B. Upon receipt of a completed application the application will be reviewed by the hospital administrative staff for any additional information prior to review by the Administrative Committee or the Board of Trustees.
C. Action taken by the Administrative Committee or the Board of Trustees may include but is not limited to the approval of financial assistance in the form of free or discounted care.
5. Determination of Eligibility for Financial Assistance.
The determination of eligibility for financial assistance/charity care shall be made either of two ways. Less complex applications will be processed by an Administrative Committee of three including the Administrator, Chief Financial Officer, and one other individual from the Business
Office. A listing of those decisions will be submitted to the Board of Trustees. More complex or difficult applications involving any of the previously stated· factors for eligibility or as specified by the Board of Trustees will be forwarded by the Administrative Committee to the Board of Trustees for consideration. The Hospital will promptly notify the patient of its decision. Missing or false information on the application may result in
- denial or revocation of any approved financial assistance, in which case all collection actions may resume.
When possible, the Hospital will attempt to determine eligibility to charity care in advance of billing for services; however, the Hospital may make a determination of eligibility ·at any stage of the process. The Hospital reserves the right to provide financial assistance even though an Application has not been submitted, in which case eligibility for charity care may be determined based on information from other sources.

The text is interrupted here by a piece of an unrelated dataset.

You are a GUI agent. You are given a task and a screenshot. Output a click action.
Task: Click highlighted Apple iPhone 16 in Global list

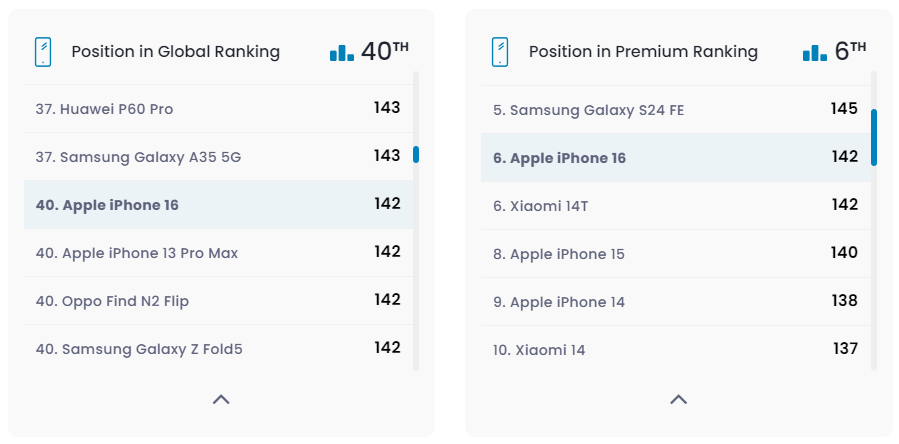coord(107,205)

The determination of eligibility will be made without regard to age, sex, national origin, color, religion or handicap.
6. Limits on Amount of Financial Assistance.
The Hospital Board of Trustees may annually determine reasonable financial caps that must be placed on the amount of financial assistance that can be provided in the year, or may limit the types of services eligible for financial assistance.
7. Application for Other Medical Assistance Programs.
The Hospital may assist patients in applying for or obtaining Medicare, Medicaid, other governmental medical assistance, and private medical insurance or assistance programs, and reserves the right to deny financial assistance under this Policy for failure of patients to take reasonable steps in making application for any such programs or assistance:
8. Financial Assistance Over the Course of Treatment.
The financial assistance determination may extend for up to 90 days over the course of treatment for which financial assistance was originally sought. Any other services or procedures that do not relate to the original course of treatment will not be included in the financial assistance determination. A new application is necessary for any other services.
9. Dissemination of Policy.
The Policy will be made widely available to patients, including the following:
A. A notice of the availability of charity care and availability of this Policy will be posted in the admission area of the Hospital informing the public that charity care applications are available upon request from the receptionist or the accounts receivable clerk. This notice will be made available in patient rooms.
B. The Policy will be provided to patients on request.